Introduction
What is the best predictor of purchase / subscription for consumer products? In analysis after analysis, i have found the same answer – Engagement.
And it makes sense. Users pay for games that they like playing; they pay for tools that they use regularly; they take subscriptions for services that they find useful during free trial.
For Shopify stores, visitors make a purchase after engaging with your store – reading reviews, exploring collections, loving your brand story. All of this can be measured through engagement.
GA4 Events are bad for tracking engagement
GA4-Shopify integration provides excellent events for measuring visitors, pageviews, the whole purchase journey from add to cart to purchase.
But GA4 does not provide good events for measuring engagement on the site. Let’s see what we get in GA4 –
- user_engagement event provides time spent on the website
- scroll provides a way to measure users going to the bottom of the page
- video_* events provide a way to measure video plays on the website
- form_* events provide a way to measure form fills
Apart from user_engagement, other events are impacted by 3rd party apps. For example, an app for adding short videos on the store triggers a video_start event when user clicks on a video, but does not trigger the event if you go from one video to next.
This is not a major issue because you can easily setup engagement events with GTM – Google Tag Manager. You can also add the GTM/GA4 id to some 3rd party apps and get data from them.
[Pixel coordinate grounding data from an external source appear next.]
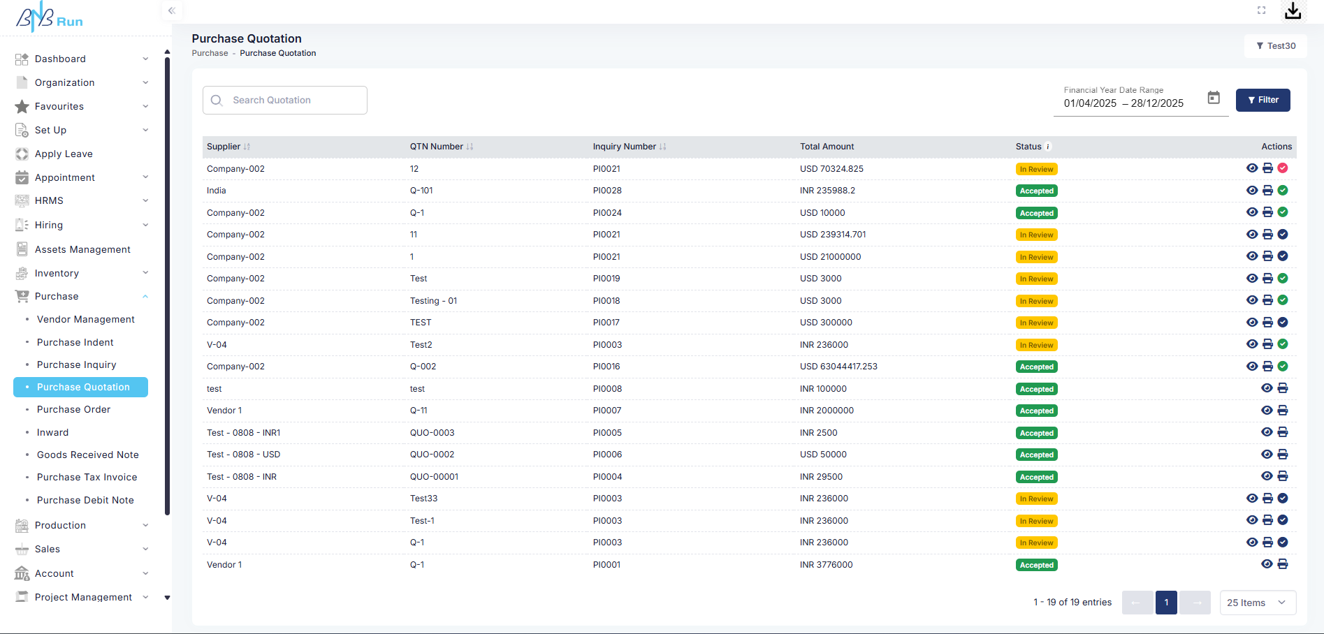Open the 25 Items page size dropdown
Viewport: 1324px width, 634px height.
[1258, 603]
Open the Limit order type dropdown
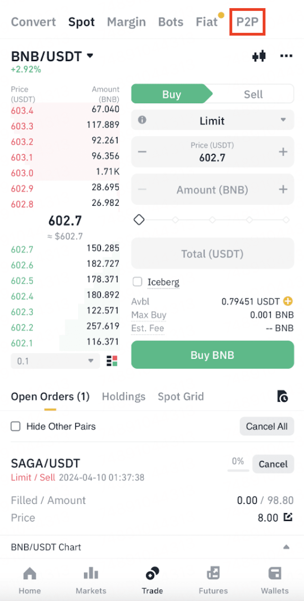 click(x=212, y=121)
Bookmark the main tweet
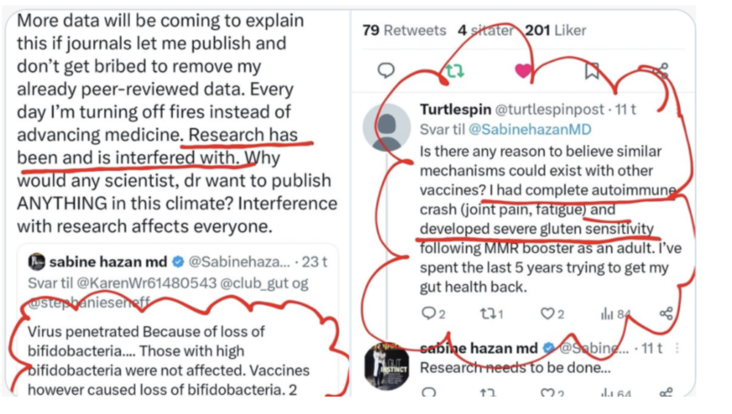The width and height of the screenshot is (732, 414). tap(592, 71)
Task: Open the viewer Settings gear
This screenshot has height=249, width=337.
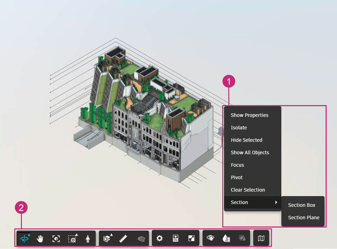Action: click(159, 238)
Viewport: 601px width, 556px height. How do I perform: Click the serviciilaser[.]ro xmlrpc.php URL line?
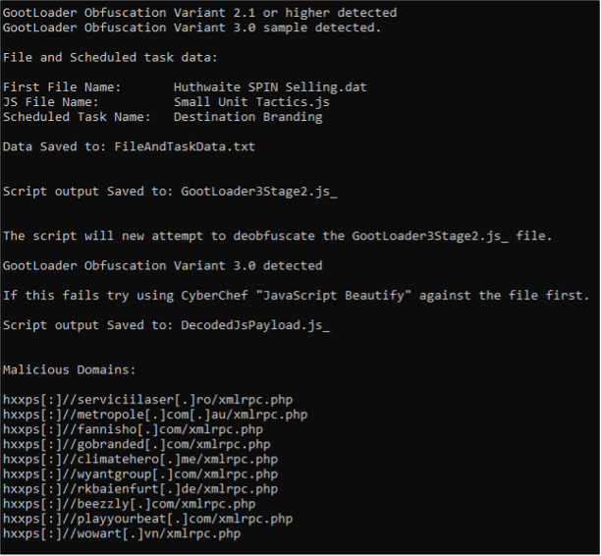[x=147, y=401]
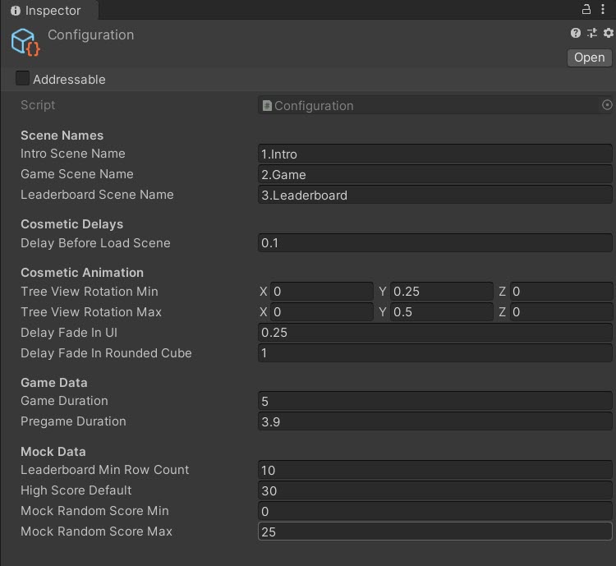Select Tree View Rotation Max Z field
The width and height of the screenshot is (616, 566).
(x=561, y=312)
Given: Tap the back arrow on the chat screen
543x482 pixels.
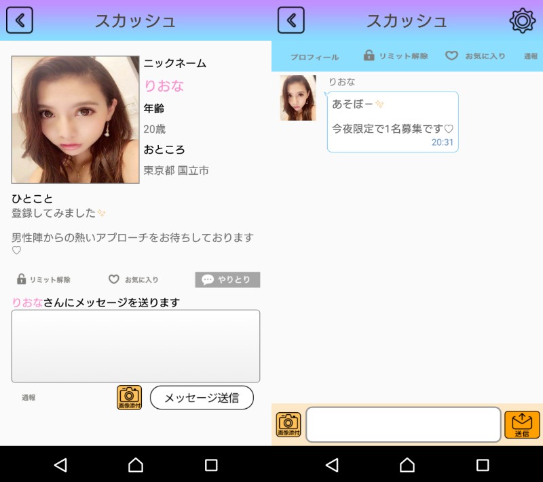Looking at the screenshot, I should pyautogui.click(x=291, y=20).
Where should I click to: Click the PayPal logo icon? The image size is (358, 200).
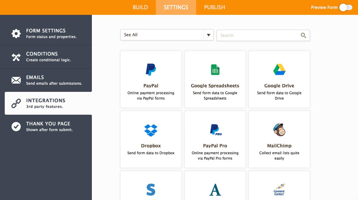coord(151,70)
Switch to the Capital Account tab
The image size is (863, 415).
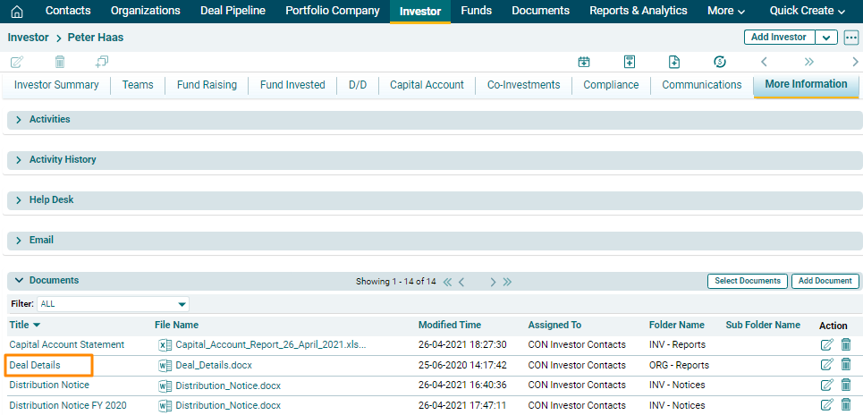[x=427, y=85]
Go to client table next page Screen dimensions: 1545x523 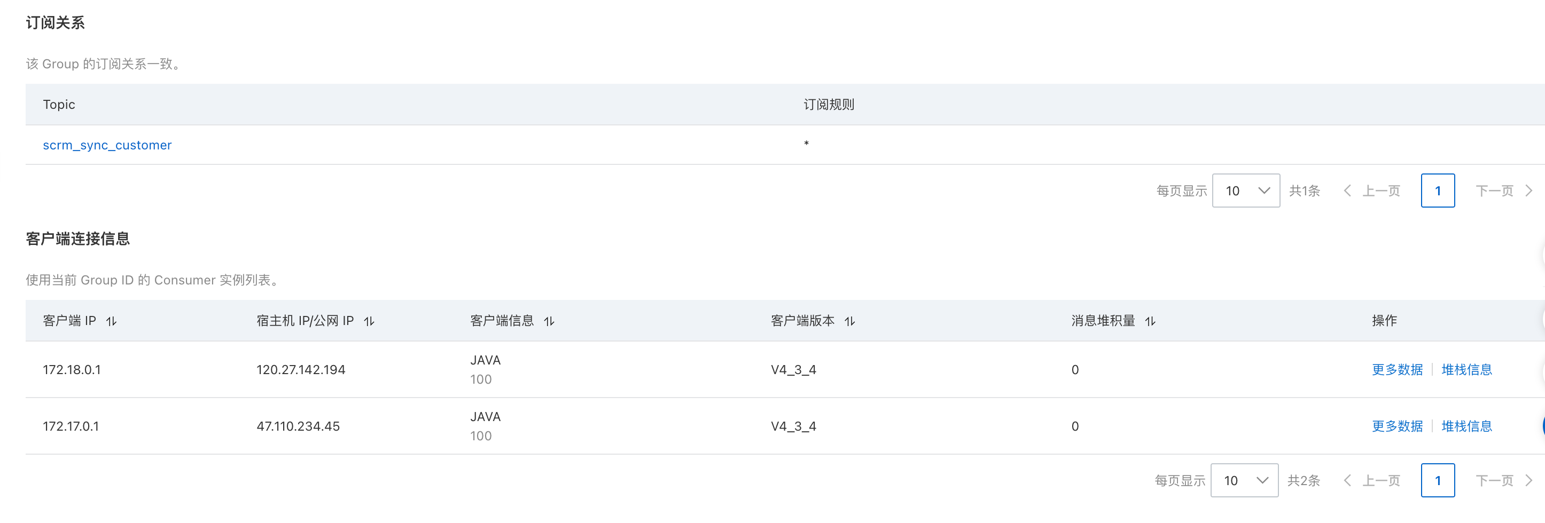1504,480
Here are events you can (and should) measure through GTM:
- click events to measure product card clicks, blog and video clicks, menu selections, etc.
- click events for variant selection on PDP, for product details, etc.
- visibility events to measure if users have seen certain sections like review, FAQs, description, etc.
- custom scroll values at multiple thresholds to get a better idea of engagement (default is 90% depth)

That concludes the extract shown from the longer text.